# rhom growth new pics! been 2 years.............page 1



## redrum781 (Apr 10, 2006)

this is him on may 31st '05 at about 2-2.5in
View attachment 122931


this is him on oct 14th '06 at just over 8in
that is 17 months later
5.5in in a year and a half!

View attachment 122930


in 09.... in a 5 gallon bucket at 12in from inside to inside


----------



## CloneME (Feb 24, 2006)

Nice fish ya got there, my reds show a lil green every once in a while.
E


----------



## Mr. Hannibal (Feb 21, 2003)

Nice Pygo and Serra... very nice







!


----------



## damonh (Jul 25, 2006)

redrum781 said:


> went to turn out the light and the red was gone and they were showing pink and green
> never seen this before on them so i took a pic
> View attachment 122931
> 
> ...


That picture with the Red is great. The sign just makes it hilarious.


----------



## therizman1 (Jan 6, 2006)

Beautiful looking rhom!


----------



## a-ronn (Jun 12, 2006)

Nice looking fish


----------



## KINGofKINGS (Jul 24, 2006)

love your rhom dude!


----------



## Σņįġmã (Mar 25, 2006)

Look great and heathly


----------



## redrum781 (Apr 10, 2006)

finally found the pic when i first got him!!!!!
1in a year huh :rasp:


----------



## Pat (Jul 19, 2004)

Curious what his diet consists of. You have done a remarkable job with him.


----------



## PenicillinPETE (Mar 11, 2006)

He looks immaculate Sam, healthy and thick, it must be mean as hell.


----------



## Uncle Rico (Sep 4, 2005)

One inch a year my ass. After I saw how fast your Rhom grew it made me rethink the idea of starting a one incher in a 20 gallon and upgrading later.


----------



## redrum781 (Apr 10, 2006)

Pat said:


> Curious what his diet consists of. You have done a remarkable job with him.

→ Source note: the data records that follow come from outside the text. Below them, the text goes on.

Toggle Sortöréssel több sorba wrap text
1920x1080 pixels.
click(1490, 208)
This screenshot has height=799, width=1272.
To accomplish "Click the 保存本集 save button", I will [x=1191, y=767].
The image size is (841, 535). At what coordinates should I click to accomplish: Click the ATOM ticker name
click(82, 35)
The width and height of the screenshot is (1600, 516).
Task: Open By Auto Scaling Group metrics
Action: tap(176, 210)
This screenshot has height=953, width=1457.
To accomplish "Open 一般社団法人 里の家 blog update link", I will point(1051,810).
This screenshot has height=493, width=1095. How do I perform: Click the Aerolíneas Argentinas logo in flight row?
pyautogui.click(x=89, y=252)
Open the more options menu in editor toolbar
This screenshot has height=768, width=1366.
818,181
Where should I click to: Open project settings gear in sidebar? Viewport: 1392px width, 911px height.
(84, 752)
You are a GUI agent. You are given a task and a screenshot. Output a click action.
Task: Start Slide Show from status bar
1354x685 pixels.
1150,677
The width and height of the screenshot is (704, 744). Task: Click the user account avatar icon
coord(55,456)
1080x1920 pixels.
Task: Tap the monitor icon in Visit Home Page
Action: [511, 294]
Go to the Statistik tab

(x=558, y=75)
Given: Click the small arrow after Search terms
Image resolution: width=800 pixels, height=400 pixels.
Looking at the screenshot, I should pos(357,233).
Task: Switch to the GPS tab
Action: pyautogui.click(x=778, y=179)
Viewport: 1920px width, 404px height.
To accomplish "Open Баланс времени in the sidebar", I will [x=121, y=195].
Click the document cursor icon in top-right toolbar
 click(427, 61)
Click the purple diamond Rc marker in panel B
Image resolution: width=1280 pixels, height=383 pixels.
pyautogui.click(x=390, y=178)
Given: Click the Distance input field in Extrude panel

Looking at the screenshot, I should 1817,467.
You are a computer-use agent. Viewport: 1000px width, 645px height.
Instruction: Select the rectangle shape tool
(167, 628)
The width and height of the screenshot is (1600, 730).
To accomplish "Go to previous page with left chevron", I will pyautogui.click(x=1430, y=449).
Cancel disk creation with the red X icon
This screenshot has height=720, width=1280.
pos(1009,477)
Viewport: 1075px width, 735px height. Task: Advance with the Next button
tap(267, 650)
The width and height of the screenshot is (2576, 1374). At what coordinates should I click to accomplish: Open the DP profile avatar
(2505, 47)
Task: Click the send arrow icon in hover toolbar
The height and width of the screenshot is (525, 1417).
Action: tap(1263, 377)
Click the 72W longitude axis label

krill, squid, silversides, shrimp and goldfish
just added white fish fillets a couple months ago
his growth is amazing
i keep the water at 5.8ph


----------



## Piranha Fan (Jan 15, 2005)

WOW! thats amazing. Ive had my Rhom for 2 years + and he's prolly grown maybe and 1-1 1/2. Whats your secret? how often do you feed him.


----------



## Dezboy (Apr 2, 2006)

THAT IS SOME VERY VERY IMPRESIVE GROWTH BUDDY!!!


----------



## cueball (May 24, 2005)

iam impressed as hell,,, mine grew 2 inchs in 1 and a hlf years i though i was doin goood,,,lol you must do a ton of water changes


----------



## HighPiranha (Sep 17, 2005)

Very nice rhom :laugh:


----------



## KINGofKINGS (Jul 24, 2006)

altho your growth is very good im pretty sure that its been documented that a rhom will grow to 6-7in pretty fast and then slow down after that mark... so if hes 10-12in by next year, you are on to something! neways very nice rhom


----------



## Coldfire (Aug 20, 2003)

Your Rhom has developed into a very, very nice impressive fish!!


----------



## Winkyee (Feb 17, 2003)

Very nice,


----------



## redrum781 (Apr 10, 2006)

KINGofKINGS said:


> altho your growth is very good im pretty sure that its been documented that a rhom will grow to 6-7in pretty fast and then slow down after that mark... so if hes 10-12in by next year, you are on to something! neways very nice rhom


he will be atleast 10in in 2 years..................hopefully
i think it was the 35g tank he was in till about 6-7in
i took out 20g 2x's a week, that is a 58% change with only 20g, 116% per week
plus in the 35g he ate a lot, sometimes in the 135g(when i had him there) he would not see/lose pieces of food because the tank was so big
but in the 35 he didn't have to go far for the food
thanks guys for all your comments


----------



## P boost (Sep 17, 2006)

well i hope my little rhom shows groth like your rhom! good job !
View attachment 124018


----------



## soon2breed (Aug 30, 2006)

im going to do the same thing and document my rhoms growth. Its already 4 inches. What size tank did you have it in?


----------



## UNIQUE (Sep 16, 2006)

hey is that a xingu rhom..?


----------



## redrum781 (Apr 10, 2006)

he came from Columbia, 
i don't know were xingu's come from
wish i could att. a pic without the flash, it takes all of his sparkles and gold away


----------



## CloneME (Feb 24, 2006)

Wow that is a lot of growth in that amount of time. Its amazing how fast these fish grow when provided a well balanced diet and plenty of space for growth. 
E

Wow that is a lot of growth in that amount of time. Its amazing how fast these fish grow when provided a well balanced diet and plenty of space for growth. 
E


----------



## raymond999 (Jun 19, 2006)

:nod:


----------



## redrum781 (Apr 10, 2006)

out of water at 8.25in hope he never slows down
View attachment 124928


showing all his color!
View attachment 124929


----------



## vincecarder (Feb 1, 2006)

Nice colors. He must like to smash into the glass. That's a crazy chinple.


----------



## redrum781 (Apr 10, 2006)

i will try to take off the chimple when he is bigger
and yes he is crazy aggressive!!!!


----------



## gimmemyshit (Oct 7, 2005)

Uncle Rico said:


> One inch a year my ass. After I saw how fast your Rhom grew it made me rethink the idea of starting a one incher in a 20 gallon and upgrading later.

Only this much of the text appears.